(Saved data entries)

━━━━

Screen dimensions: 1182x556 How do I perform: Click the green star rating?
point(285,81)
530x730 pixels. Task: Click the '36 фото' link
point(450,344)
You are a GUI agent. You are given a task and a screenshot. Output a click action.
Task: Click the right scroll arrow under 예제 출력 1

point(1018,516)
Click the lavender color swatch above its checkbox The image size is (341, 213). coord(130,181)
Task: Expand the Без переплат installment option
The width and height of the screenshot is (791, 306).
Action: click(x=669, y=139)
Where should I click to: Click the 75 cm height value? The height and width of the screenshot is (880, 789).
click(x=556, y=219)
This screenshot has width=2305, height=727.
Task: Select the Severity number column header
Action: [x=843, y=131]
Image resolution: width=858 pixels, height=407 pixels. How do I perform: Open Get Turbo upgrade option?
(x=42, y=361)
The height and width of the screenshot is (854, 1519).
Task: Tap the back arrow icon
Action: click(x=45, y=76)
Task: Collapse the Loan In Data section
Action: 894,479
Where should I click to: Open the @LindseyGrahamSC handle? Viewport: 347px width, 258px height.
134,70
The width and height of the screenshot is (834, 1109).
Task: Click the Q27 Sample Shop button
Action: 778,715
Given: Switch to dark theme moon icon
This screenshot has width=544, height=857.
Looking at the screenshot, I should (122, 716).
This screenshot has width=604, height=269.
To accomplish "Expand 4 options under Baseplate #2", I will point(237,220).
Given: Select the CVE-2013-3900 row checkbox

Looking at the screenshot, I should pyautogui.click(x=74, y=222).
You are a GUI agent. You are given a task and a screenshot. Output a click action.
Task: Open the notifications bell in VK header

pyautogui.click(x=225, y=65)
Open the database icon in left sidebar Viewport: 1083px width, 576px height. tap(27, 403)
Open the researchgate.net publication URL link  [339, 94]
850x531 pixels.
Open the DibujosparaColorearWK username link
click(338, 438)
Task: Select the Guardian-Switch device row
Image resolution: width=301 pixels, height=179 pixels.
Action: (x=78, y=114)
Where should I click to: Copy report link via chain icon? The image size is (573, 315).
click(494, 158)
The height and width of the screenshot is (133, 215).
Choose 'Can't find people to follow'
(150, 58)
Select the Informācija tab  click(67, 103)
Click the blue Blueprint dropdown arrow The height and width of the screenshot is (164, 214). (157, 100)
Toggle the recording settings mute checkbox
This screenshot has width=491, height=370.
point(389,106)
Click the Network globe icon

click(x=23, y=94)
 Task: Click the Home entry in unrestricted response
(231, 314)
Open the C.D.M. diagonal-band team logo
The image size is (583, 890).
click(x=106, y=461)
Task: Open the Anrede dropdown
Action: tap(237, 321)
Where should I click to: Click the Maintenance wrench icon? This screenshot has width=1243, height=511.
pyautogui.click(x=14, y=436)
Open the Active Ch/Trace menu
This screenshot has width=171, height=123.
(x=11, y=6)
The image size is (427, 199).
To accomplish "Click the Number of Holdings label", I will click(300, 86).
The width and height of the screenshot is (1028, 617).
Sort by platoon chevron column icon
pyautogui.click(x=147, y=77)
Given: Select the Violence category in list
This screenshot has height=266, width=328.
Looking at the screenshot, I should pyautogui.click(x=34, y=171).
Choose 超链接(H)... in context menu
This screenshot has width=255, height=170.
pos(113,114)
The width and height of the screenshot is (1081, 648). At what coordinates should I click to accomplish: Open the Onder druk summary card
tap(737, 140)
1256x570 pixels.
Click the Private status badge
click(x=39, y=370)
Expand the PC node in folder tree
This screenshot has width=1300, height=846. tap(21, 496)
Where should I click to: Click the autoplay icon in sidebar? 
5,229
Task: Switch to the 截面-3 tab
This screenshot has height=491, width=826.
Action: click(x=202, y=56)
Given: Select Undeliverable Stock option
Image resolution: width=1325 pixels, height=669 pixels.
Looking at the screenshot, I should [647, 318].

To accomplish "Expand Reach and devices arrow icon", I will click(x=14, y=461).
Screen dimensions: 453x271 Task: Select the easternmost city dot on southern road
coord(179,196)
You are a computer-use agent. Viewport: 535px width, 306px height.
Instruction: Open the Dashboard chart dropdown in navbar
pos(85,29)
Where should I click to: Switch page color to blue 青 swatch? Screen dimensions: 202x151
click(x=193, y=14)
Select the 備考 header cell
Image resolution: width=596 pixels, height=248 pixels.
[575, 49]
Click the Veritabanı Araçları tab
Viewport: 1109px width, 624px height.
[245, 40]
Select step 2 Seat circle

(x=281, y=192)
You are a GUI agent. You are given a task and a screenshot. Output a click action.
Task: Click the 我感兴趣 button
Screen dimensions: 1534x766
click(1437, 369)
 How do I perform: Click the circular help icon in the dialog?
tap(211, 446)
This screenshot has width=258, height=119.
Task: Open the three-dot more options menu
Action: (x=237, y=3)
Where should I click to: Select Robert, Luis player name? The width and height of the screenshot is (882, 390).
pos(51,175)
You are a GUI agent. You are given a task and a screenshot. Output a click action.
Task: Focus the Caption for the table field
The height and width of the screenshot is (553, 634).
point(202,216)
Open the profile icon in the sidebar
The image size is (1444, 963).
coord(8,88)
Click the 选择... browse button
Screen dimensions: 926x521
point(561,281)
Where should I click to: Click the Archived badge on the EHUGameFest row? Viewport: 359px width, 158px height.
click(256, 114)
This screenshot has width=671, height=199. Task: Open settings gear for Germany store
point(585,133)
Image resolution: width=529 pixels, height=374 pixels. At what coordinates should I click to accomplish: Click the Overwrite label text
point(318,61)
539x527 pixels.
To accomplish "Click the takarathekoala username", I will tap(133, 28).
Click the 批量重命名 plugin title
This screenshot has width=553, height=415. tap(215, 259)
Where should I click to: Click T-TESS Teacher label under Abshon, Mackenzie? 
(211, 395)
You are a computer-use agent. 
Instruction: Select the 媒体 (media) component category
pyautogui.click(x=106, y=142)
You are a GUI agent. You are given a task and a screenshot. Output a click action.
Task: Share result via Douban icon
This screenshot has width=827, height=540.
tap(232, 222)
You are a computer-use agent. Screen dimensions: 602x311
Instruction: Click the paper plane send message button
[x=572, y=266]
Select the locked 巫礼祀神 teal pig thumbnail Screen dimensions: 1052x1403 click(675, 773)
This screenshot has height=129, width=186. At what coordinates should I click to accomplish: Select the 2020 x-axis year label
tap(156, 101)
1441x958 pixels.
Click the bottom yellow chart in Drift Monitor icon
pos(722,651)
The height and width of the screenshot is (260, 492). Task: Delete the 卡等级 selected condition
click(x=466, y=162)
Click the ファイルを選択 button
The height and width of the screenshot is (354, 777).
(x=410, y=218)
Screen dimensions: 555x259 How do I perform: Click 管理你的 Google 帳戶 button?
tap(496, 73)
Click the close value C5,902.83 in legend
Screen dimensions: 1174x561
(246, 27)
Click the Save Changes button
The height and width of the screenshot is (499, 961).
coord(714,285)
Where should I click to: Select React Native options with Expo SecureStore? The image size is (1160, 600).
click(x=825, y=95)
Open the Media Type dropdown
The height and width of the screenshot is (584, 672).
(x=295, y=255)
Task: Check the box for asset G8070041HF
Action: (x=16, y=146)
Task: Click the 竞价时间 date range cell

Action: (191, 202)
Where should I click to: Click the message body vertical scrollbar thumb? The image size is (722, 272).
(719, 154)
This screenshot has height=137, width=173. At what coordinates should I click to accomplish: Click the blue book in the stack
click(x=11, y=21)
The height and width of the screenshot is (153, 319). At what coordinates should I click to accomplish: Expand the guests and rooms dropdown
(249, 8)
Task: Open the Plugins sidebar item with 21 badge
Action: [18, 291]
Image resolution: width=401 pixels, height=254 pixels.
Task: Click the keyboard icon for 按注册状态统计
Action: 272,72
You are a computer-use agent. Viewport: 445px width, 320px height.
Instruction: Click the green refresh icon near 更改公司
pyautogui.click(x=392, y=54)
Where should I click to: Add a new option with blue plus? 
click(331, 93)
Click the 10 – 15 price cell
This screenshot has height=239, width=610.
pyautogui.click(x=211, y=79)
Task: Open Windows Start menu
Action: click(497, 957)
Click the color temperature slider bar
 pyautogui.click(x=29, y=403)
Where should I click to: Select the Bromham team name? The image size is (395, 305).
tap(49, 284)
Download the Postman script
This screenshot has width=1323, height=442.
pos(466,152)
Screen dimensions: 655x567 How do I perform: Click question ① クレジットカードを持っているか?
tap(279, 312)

━━━━

Look back at the entries above and repeat, unchanged, every line from the line holding "Open the researchgate.net" through the line holding "Open the C.D.M. diagonal-band team logo".

Open the researchgate.net publication URL link  [339, 94]
850x531 pixels.
Open the DibujosparaColorearWK username link
click(338, 438)
Task: Select the Guardian-Switch device row
Image resolution: width=301 pixels, height=179 pixels.
Action: (x=78, y=114)
Where should I click to: Copy report link via chain icon? The image size is (573, 315).
click(494, 158)
The height and width of the screenshot is (133, 215).
Choose 'Can't find people to follow'
(150, 58)
Select the Informācija tab  click(67, 103)
Click the blue Blueprint dropdown arrow The height and width of the screenshot is (164, 214). (157, 100)
Toggle the recording settings mute checkbox
This screenshot has width=491, height=370.
point(389,106)
Click the Network globe icon

click(x=23, y=94)
 Task: Click the Home entry in unrestricted response
(231, 314)
Open the C.D.M. diagonal-band team logo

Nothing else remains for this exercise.